Chapter 22: Key Takeaways - Machine Learning Applications

Quick Reference Summary

This chapter covered applying machine learning techniques to college football analytics, from classification to clustering and neural networks.


Core Concepts

ML Task Types in Football

Task Description Example
Classification Predict discrete outcomes Win/loss, drafted/undrafted
Regression Predict continuous values Point spread, draft pick
Clustering Group similar items Player archetypes
Sequence Model sequential data Play prediction

Key Algorithms

Algorithm Strengths Use Case
Logistic Regression Interpretable, fast Baseline predictions
Random Forest Handles non-linearity Feature importance
XGBoost High accuracy Game prediction
K-Means Unsupervised grouping Player archetypes
Neural Networks Complex patterns Sequence modeling

Essential Formulas

Classification Metrics

Accuracy = (TP + TN) / (TP + TN + FP + FN)

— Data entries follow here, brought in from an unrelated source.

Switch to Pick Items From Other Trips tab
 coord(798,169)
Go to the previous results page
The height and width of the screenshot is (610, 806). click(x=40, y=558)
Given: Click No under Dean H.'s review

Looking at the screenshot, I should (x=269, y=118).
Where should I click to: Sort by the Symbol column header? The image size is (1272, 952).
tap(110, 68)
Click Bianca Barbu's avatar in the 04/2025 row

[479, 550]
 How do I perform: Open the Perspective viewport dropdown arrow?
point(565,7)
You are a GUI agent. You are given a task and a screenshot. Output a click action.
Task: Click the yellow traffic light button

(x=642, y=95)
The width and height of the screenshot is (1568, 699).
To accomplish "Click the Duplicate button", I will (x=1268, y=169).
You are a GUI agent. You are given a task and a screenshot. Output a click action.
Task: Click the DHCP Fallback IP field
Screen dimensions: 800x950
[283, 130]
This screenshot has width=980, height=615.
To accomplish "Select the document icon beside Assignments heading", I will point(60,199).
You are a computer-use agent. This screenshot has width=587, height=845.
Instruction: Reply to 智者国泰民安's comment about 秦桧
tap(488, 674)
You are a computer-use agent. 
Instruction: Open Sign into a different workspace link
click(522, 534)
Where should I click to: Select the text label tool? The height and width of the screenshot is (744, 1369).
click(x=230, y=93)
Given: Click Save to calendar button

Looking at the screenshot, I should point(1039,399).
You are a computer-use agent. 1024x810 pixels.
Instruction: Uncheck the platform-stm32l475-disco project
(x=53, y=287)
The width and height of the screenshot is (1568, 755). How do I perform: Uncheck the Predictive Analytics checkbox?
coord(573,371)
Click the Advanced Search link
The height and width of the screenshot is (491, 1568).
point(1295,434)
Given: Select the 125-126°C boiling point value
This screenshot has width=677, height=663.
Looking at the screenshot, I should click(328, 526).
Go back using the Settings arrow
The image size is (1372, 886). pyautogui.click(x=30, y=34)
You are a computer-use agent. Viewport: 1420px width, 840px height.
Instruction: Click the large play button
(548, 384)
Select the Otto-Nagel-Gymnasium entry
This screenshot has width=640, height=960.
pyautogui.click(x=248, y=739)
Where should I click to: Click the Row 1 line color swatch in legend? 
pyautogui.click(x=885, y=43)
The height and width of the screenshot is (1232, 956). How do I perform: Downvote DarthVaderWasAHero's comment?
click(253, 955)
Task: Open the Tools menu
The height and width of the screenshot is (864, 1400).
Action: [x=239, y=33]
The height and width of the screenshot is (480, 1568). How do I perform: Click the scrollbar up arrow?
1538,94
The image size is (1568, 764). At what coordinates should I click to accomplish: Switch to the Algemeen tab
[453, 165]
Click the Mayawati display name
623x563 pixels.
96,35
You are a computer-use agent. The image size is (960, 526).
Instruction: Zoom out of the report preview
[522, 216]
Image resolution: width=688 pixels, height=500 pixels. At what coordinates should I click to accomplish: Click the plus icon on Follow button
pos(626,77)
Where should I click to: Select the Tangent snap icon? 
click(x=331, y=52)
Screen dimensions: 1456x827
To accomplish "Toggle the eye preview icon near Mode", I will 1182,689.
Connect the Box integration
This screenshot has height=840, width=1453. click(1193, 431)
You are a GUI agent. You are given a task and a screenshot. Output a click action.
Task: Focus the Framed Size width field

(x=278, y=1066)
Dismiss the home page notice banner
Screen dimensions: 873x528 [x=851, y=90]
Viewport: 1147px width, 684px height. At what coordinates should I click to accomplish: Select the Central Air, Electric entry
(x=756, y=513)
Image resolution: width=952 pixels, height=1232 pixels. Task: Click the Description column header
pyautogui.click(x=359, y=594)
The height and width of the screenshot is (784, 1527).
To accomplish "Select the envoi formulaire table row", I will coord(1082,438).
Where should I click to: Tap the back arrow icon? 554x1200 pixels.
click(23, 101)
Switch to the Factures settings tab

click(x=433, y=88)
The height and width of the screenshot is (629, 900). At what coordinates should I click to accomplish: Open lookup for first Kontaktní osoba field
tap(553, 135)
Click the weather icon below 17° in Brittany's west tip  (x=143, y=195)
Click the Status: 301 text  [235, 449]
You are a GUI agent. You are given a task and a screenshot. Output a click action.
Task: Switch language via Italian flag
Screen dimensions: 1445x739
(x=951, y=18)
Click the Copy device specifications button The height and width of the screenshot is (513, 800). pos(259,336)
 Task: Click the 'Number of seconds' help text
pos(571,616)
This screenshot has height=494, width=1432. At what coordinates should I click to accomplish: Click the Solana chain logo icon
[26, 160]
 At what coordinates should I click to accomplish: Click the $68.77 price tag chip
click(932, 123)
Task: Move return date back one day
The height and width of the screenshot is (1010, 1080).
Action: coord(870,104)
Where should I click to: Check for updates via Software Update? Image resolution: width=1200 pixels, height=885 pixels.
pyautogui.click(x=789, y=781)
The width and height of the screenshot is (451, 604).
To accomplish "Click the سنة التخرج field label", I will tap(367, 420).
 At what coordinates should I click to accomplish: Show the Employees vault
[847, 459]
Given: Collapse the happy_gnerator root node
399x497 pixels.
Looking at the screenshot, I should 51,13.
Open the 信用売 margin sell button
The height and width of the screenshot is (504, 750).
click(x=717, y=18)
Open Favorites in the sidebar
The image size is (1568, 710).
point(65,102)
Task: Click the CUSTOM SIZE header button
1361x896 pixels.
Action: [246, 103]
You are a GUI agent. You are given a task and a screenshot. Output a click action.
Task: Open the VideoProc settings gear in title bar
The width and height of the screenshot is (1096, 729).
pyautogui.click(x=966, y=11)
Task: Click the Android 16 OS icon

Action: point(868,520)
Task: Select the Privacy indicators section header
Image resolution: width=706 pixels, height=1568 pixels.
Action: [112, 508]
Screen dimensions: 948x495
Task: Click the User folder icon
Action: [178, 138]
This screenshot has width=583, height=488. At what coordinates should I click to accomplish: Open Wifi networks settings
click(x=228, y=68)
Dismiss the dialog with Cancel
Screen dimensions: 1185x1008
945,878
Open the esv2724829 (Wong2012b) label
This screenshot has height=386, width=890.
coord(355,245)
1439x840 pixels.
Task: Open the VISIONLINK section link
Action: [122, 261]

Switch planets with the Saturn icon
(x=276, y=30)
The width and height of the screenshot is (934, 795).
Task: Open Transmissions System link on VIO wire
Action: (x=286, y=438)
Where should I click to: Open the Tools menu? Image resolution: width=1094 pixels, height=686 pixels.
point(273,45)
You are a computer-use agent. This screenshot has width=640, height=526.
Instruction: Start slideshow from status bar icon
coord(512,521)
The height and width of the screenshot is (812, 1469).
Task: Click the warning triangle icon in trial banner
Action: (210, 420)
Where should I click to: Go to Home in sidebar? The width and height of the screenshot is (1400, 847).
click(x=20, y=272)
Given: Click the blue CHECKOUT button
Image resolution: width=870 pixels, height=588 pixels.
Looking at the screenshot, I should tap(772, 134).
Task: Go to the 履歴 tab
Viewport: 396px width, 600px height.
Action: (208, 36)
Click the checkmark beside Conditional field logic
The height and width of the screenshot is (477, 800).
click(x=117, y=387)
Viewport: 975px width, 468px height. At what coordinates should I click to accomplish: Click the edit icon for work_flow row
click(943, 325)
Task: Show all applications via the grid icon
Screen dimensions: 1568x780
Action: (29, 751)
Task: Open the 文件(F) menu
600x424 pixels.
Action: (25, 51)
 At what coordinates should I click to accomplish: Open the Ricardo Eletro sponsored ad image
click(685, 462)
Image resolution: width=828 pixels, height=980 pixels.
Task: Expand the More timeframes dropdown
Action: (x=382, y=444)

Precision = TP / (TP + FP)

Recall = TP / (TP + FN)

AUC = P(score(positive) > score(negative))

Brier Score

Brier Score = (1/n) * Σ(predicted_prob - actual_outcome)²

Range: 0 (perfect) to 1 (worst)
Good value: < 0.20 for game prediction

Expected Calibration Error

ECE = Σ (n_bin / n_total) × |predicted_avg - actual_avg|

Good value: < 0.05

Silhouette Score (Clustering)

s(i) = (b(i) - a(i)) / max(a(i), b(i))

a(i) = avg distance to same cluster
b(i) = avg distance to nearest other cluster
Range: -1 to 1 (higher is better)

Code Patterns

Basic Classification Pipeline

from sklearn.ensemble import GradientBoostingClassifier
from sklearn.preprocessing import StandardScaler
from sklearn.model_selection import train_test_split
from sklearn.metrics import accuracy_score, brier_score_loss

def train_game_predictor(games: pd.DataFrame, features: list):
    """Train basic game outcome predictor."""
    X = games[features].values
    y = games['home_win'].values

    # Temporal split
    X_train, X_test, y_train, y_test = train_test_split(
        X, y, test_size=0.2, shuffle=False
    )

    # Scale
    scaler = StandardScaler()
    X_train = scaler.fit_transform(X_train)
    X_test = scaler.transform(X_test)

    # Train
    model = GradientBoostingClassifier(n_estimators=100, max_depth=4)
    model.fit(X_train, y_train)

    # Evaluate
    y_prob = model.predict_proba(X_test)[:, 1]
    print(f"Accuracy: {accuracy_score(y_test, (y_prob > 0.5)):.3f}")
    print(f"Brier: {brier_score_loss(y_test, y_prob):.3f}")

    return model, scaler

Ensemble Construction

def build_weighted_ensemble(models: dict, X_val, y_val):
    """Build weighted ensemble from multiple models."""
    weights = {}

    for name, model in models.items():
        y_prob = model.predict_proba(X_val)[:, 1]
        brier = brier_score_loss(y_val, y_prob)
        weights[name] = 1 / (brier + 0.01)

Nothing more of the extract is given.